Сэр Лоренс поднял высокое худое плечо, словно хотел заслониться от удара.
– Дорогая, твоего брата вызвали в полк, и меня попросили поговорить с Дезертом. Я пошел и сказал ему, что если у него в душе такой разлад, никто с ним ужиться не сможет. Он мне ничего не ответил и ушел. Потом догнал меня на нашей улице и сказал, что я прав. И попросил передать твоим родным, что уезжает. Вид у него был очень странный и взволнованный. Я сказал: «Берегитесь! Вы можете нанести ей смертельную рану!» – «Этого все равно не избежать», – ответил он и опять ушел. Все это произошло минут двадцать назад.
Динни растерянно посмотрела на обоих, прижала руку к губам и выбежала.
Минуту спустя они услышали, как отъехала машина.
Глава двадцать восьмая
Получив в ответ на свое письмо коротенькую записку, от которой ей ничуть не стало легче, Динни провела последние два дня в отчаянной тревоге. Когда сэр Лоренс сообщил ей о том, что произошло, ей почему-то показалось страшно важным добраться до Корк-стрит раньше Уилфрида – она сидела в такси, стиснув руки и уставившись взглядом в спину шоферу, – впрочем, спина была такая широкая, что, казалось, она отгораживала от Динни весь остальной мир. Нечего заранее загадывать, что она ему скажет, – лишь бы увидеть его, а уж там она найдет, что сказать! Его лицо ей это подскажет. Она понимала, что если Уилфрид уедет из Англии, то лучше забыть, что они когда-то встречались. Остановив такси на Барлингтон-стрит, она побежала к его дому. Если он пошел прямо к себе, он уже здесь! За последние дни она поняла, что Стак заметил в Уилфриде какую-то перемену и тоже вел себя теперь иначе. Поэтому, когда он отпер дверь, она ему сразу сказала:
– Пожалуйста, впустите меня, Стак, я
– Динни!
Она почувствовала: одно неосторожное слово – и всему конец; поэтому она только улыбнулась. Он прикрыл руками глаза, и, воспользовавшись этим, Динни, подкралась к нему и обхватила его за шею.

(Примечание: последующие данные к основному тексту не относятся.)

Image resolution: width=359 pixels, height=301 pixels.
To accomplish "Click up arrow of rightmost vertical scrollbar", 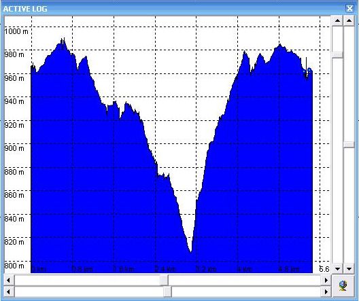I will [x=349, y=21].
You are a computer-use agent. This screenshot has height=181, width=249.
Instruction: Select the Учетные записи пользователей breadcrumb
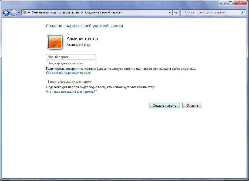coord(55,12)
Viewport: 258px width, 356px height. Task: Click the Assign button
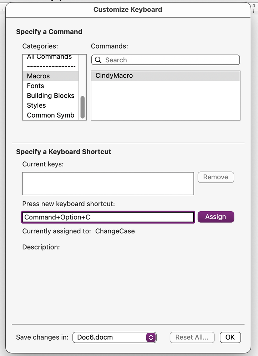point(216,217)
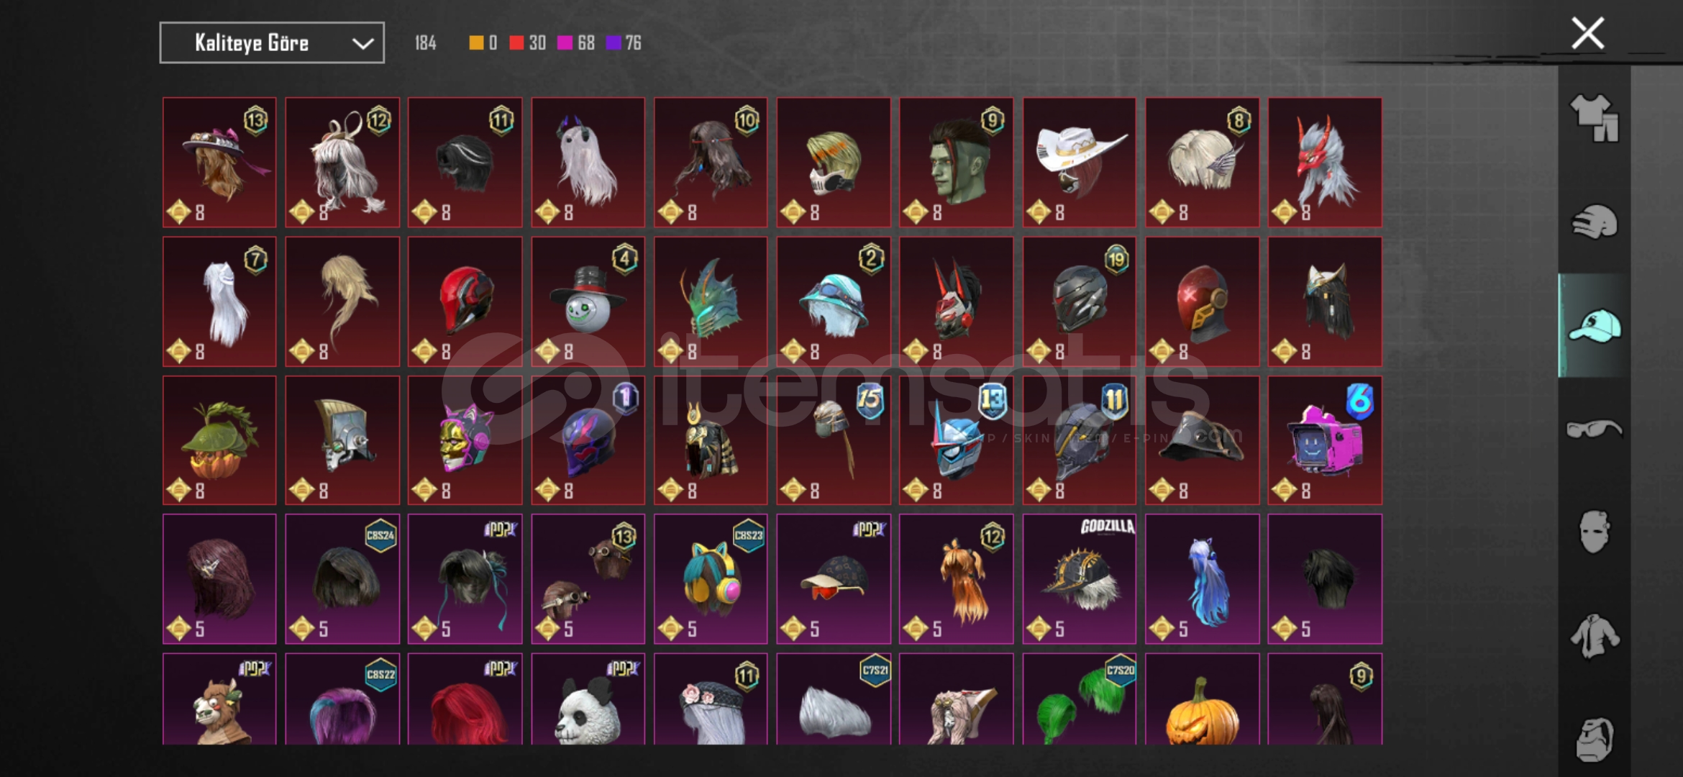Select the cap headwear category icon
Viewport: 1683px width, 777px height.
coord(1594,326)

Может быть, Джин права? Может быть, она должна…
Но в открытую дверь вошел Фош. Он ткнулся плюшевой мордой ей в руку, и Динни присела, чтобы его поцеловать. Когда она подняла голову, Уилфрид стоял к ней спиной. Она тут же поднялась на ноги, не зная, что делать дальше, сама не понимая, о чем она сейчас думает, думает ли вообще и способна ли что-нибудь чувствовать. В душе была какая-то пустота. Уилфрид распахнул окно и высунулся наружу, сжав голову руками. А вдруг он выбросится из окна? Динни сделала над собой страшное усилие и позвала его очень нежно:
– Уилфрид!
Он обернулся и взглянул на нее. «Боже мой, он меня ненавидит!» – подумала она. Потом выражение его лица изменилось и стало таким, каким она его знала, и ее снова поразило, каким потерянным бывает человек с уязвленным самолюбием, каким неуравновешенным, горячим, непостоянным…
– Ну? – сказала она. – Что мы будем делать?
– Не знаю. Все это – чистое безумие. Мне давно надо было сбежать в Сиам.
– Хочешь, я останусь с тобой?
– Да! Нет! Не знаю.
– Уилфрид, почему ты так мучаешься? Разве любовь для тебя ничего не значит? Ровно ничего не значит?
Вместо ответа он вынул письмо Джека Маскема.
– Прочти!
Она прочла письмо.
– Понятно. И мой приезд туда был уж совсем некстати.
Он бросился на диван и молча глядел на нее.
«Если я уйду, – думала Динни, – я все равно буду рваться сюда опять». Она спросила:
– Где ты собираешься ужинать?
– Стак, кажется, что-то мне приготовил.
– Хватит и на меня?
– Еще останется, если тебе так же хочется есть, как мне.